Again, I am basically trash at this. Writing is always my first priority—a thing made evident by the fact that I dropped off social media entirely last month while finishing A Dark Sky Opens.

When I’m not on deadline, I like to alternate days of writing and days of marketing. One day, I’ll throw down words on a new manuscript or outline. The other, I’ll do something that nurtures my marketing endeavors. Keeping a black-and-white approach helps a lot.  

How do you handle rejection as a writer?

Rejection, indiscriminately, sucks ass. (Am I allowed to say that?) But I’ve gotten better with critical feedback—and more specifically, acknowledging that the perception of art is always subjective.

Honestly, though, I’ve got a pretty thick skin (as a person, and as a writer). Not everybody will enjoy my kind of writing. That’s totally fine. Doesn’t mean I’m going to stop writing it, publishing it, and posting a million pictures of it on Instagram! 

How do you deal with isolation, as writing is an inherently private exercise?  

Well, I’m a social recluse, so . . . Kidding. Kind of.

Tapping into the writing community is essential. I’ve forged friendships with so many writers online, it’s mind-boggling (especially to my mother, who’s still living in the age of Don’t Trust People On The Internet). Having them as a support system is such an advantage, especially when you’re feeling particularly misunderstood by the non-writers in your life!

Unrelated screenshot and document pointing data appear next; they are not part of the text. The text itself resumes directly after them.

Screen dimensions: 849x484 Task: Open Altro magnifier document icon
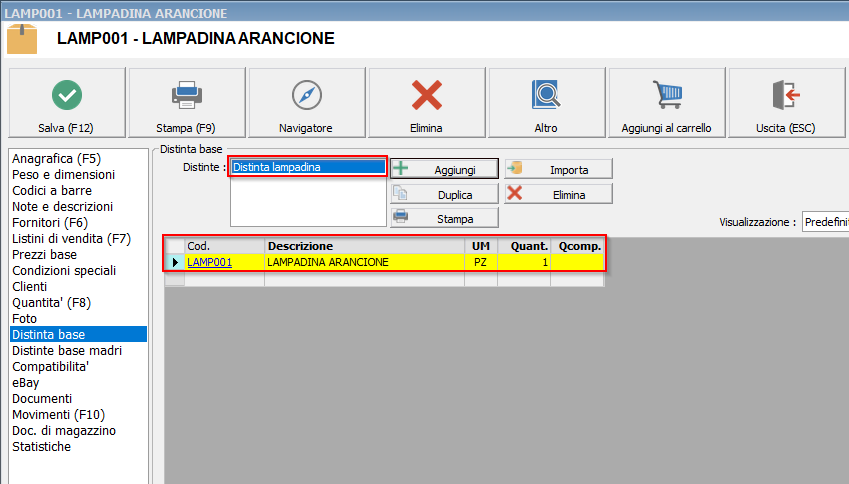pos(547,95)
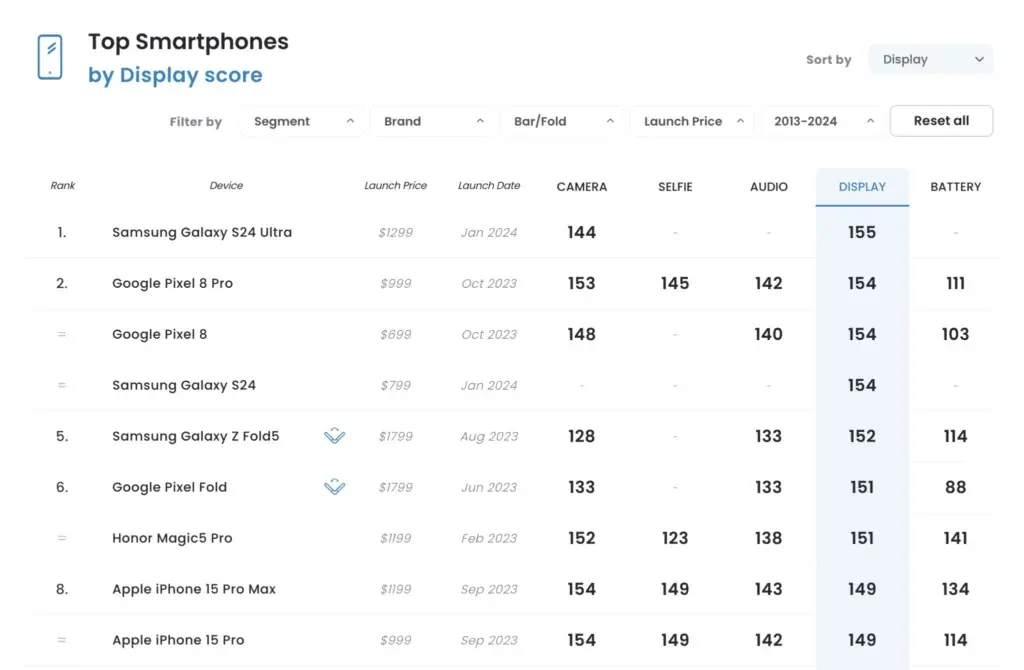Open Apple iPhone 15 Pro Max entry
Viewport: 1024px width, 670px height.
tap(194, 589)
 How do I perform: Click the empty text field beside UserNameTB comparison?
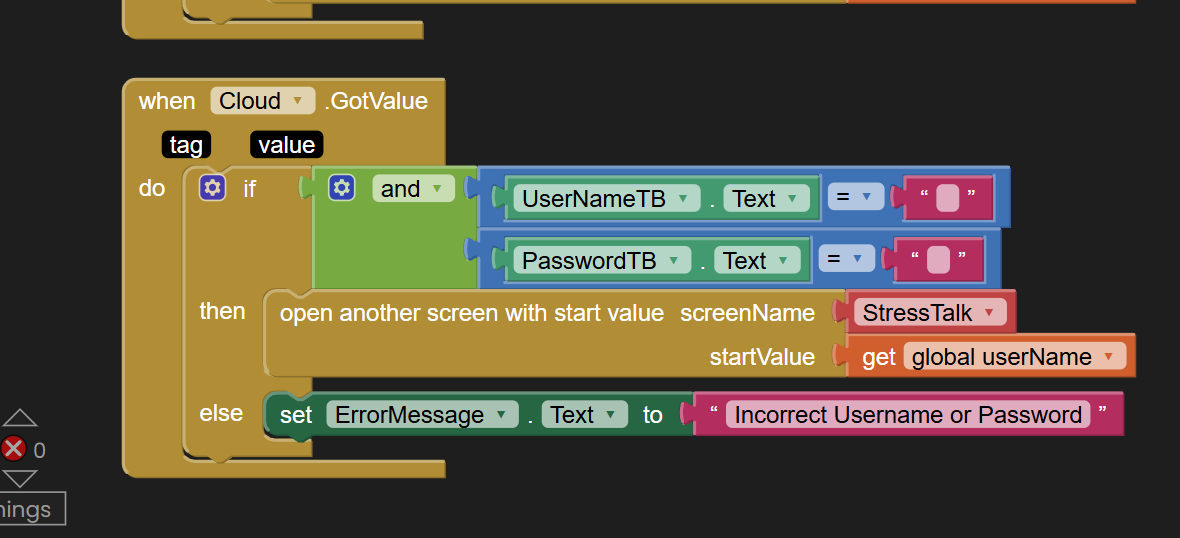coord(948,199)
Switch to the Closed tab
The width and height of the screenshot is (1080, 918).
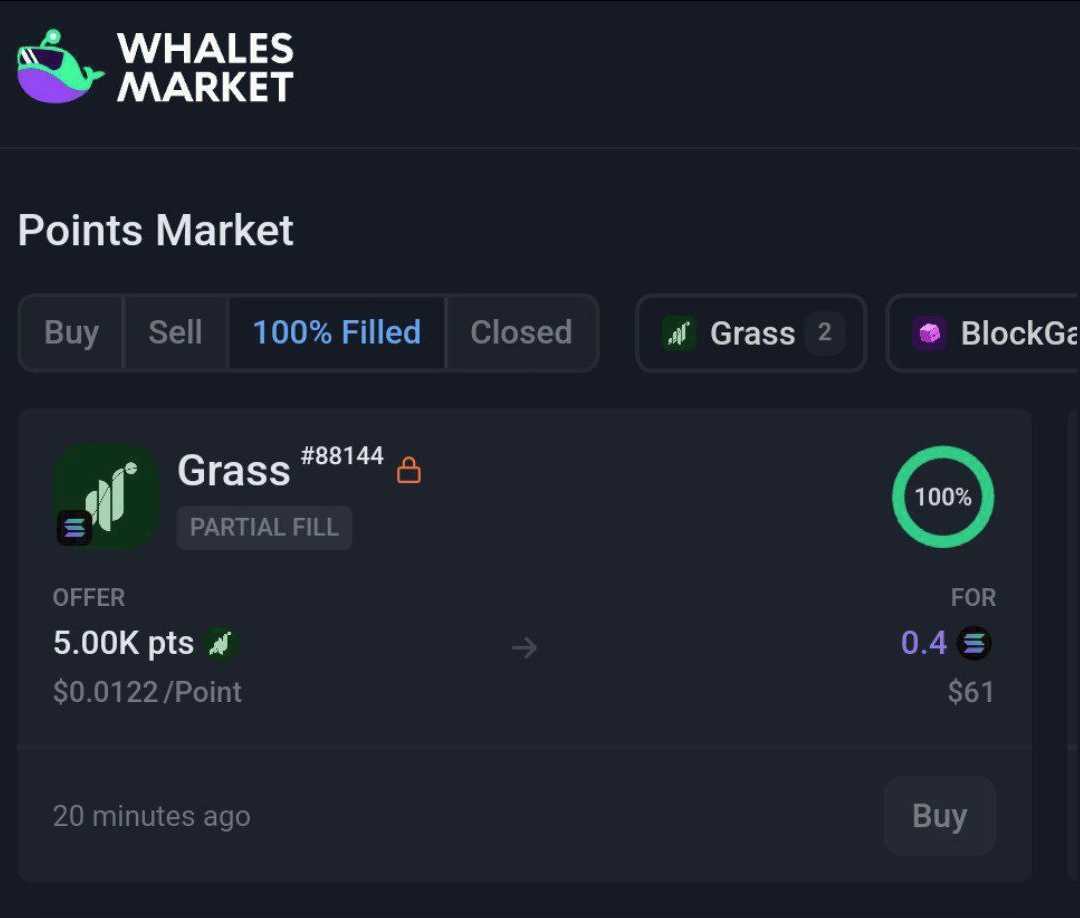(x=521, y=332)
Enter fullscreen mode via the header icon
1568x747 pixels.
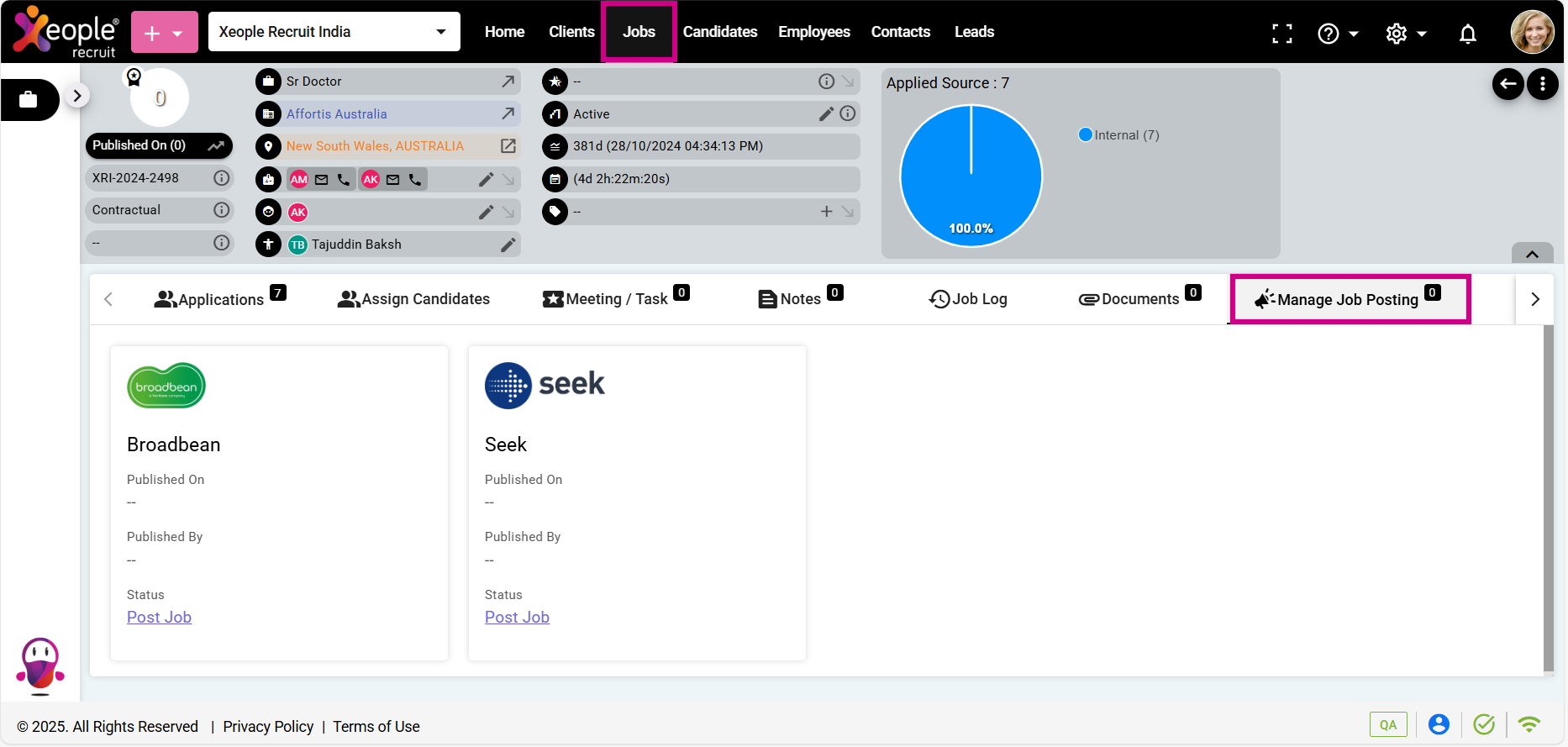[x=1281, y=34]
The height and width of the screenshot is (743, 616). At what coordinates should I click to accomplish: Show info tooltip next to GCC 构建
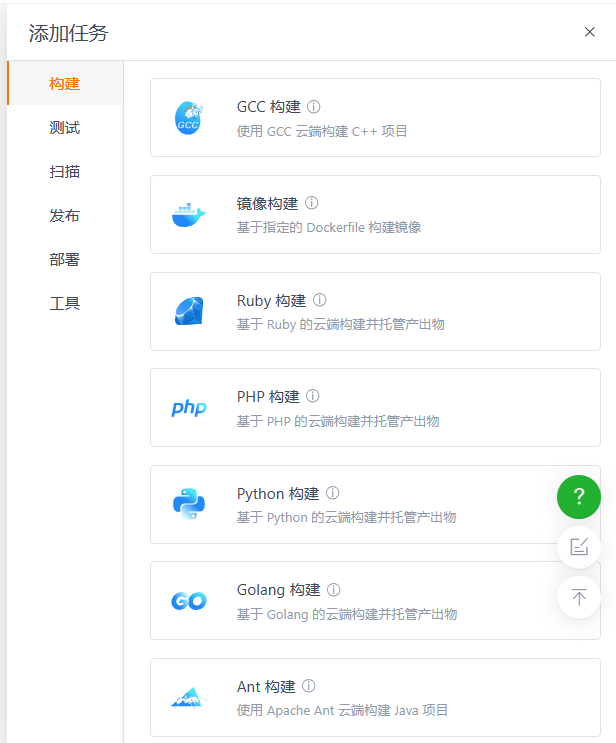(314, 106)
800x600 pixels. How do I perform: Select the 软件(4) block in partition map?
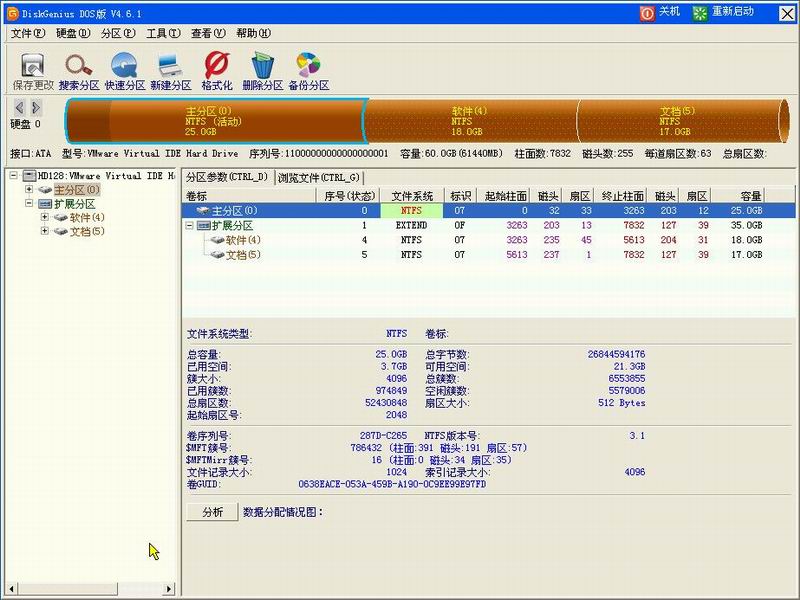(470, 118)
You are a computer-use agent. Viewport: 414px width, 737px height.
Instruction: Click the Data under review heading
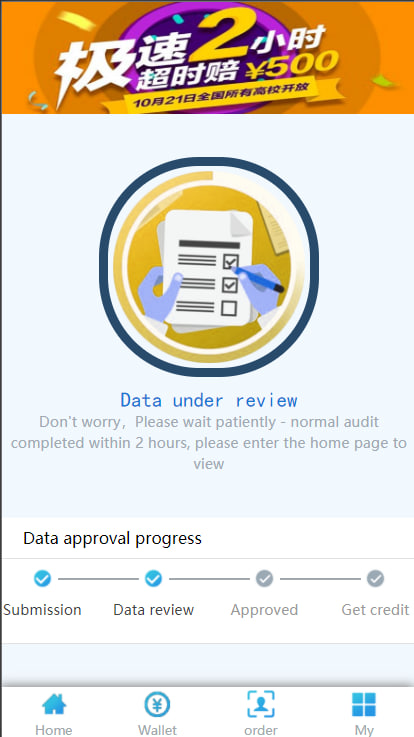209,400
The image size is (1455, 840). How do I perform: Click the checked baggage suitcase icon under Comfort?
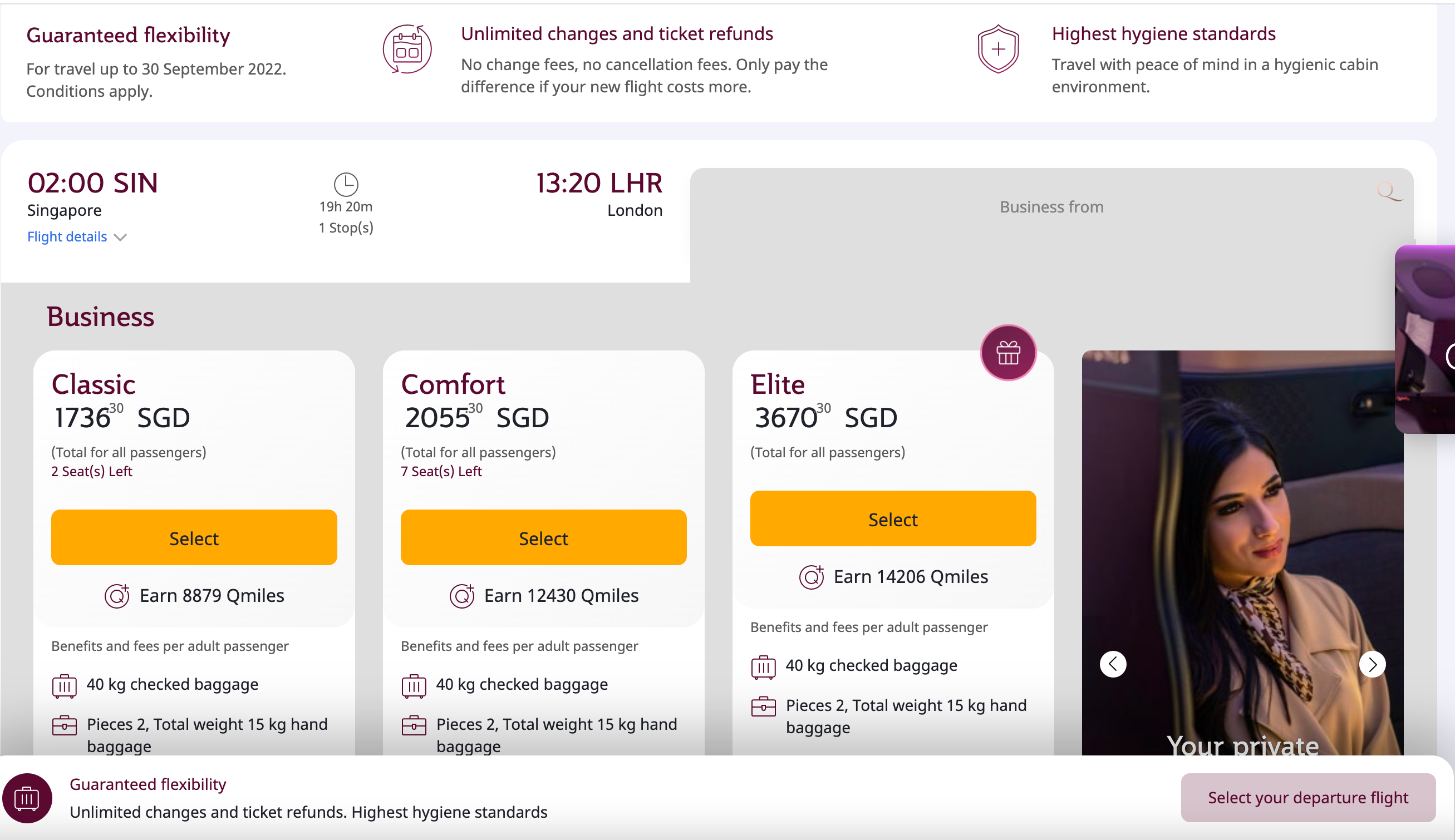coord(414,685)
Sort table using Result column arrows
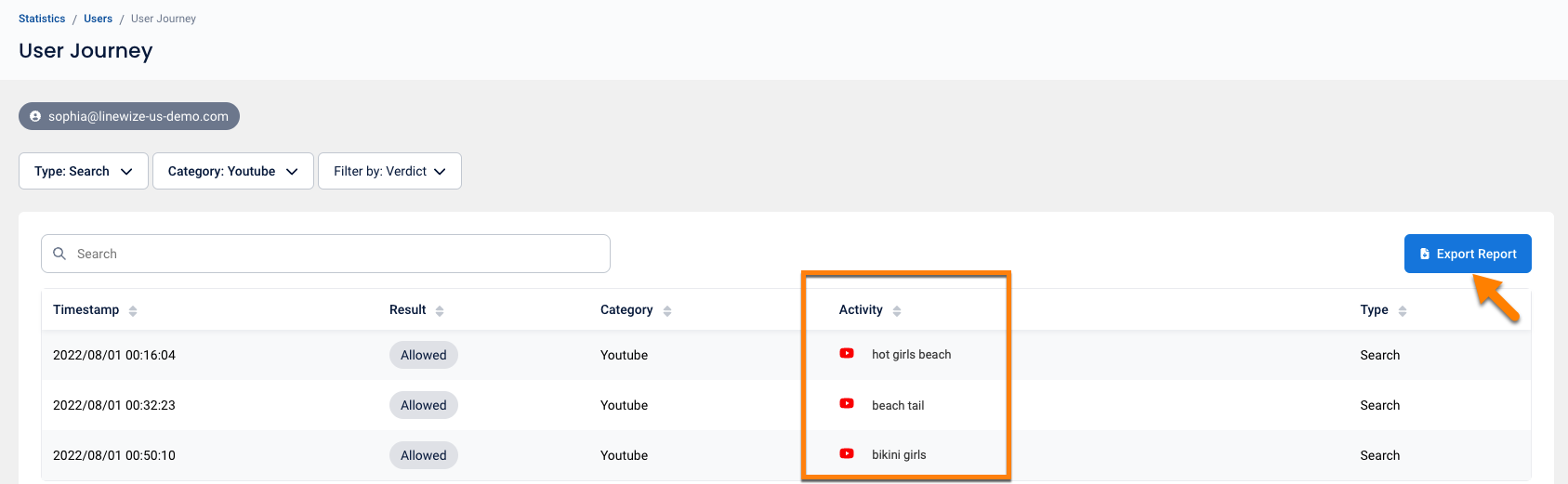Image resolution: width=1568 pixels, height=484 pixels. 440,311
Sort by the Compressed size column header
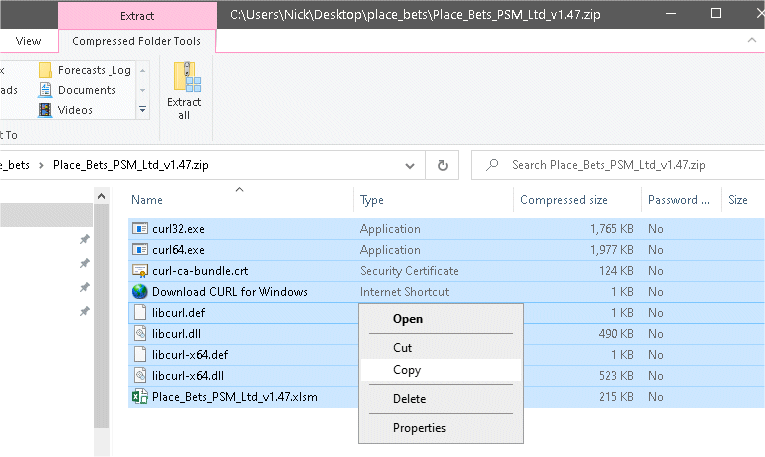 coord(564,200)
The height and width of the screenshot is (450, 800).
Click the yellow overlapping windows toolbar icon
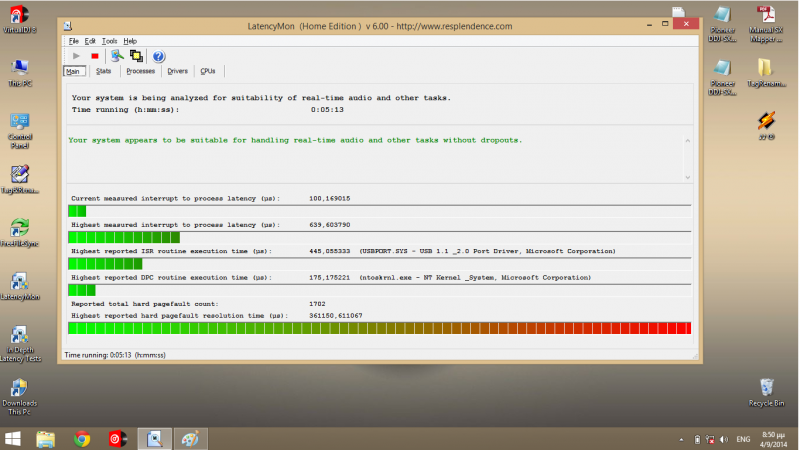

Is there anything else you’d like to share with aspiring writers?

Several things:

1.     GET USED TO SHARING YOUR WORK (with qualified readers, who aren’t your mother or family members). Embrace the spiralling vertigo of vulnerability. Actually, no. Take it a step further and make it your home, because it’s not going to ever get easier or less intimidating.

2.     STUDY YOUR DAMN CRAFT. Writing is one thing. Story is another.  

3.     DON’T GIVE UP. There will be dark days when you doubt your writing. There will be even darker days when you realize others doubt it, too. These moments are self-defining and can even be empowering. I bet you’ve got more fight left in you than you’re aware of.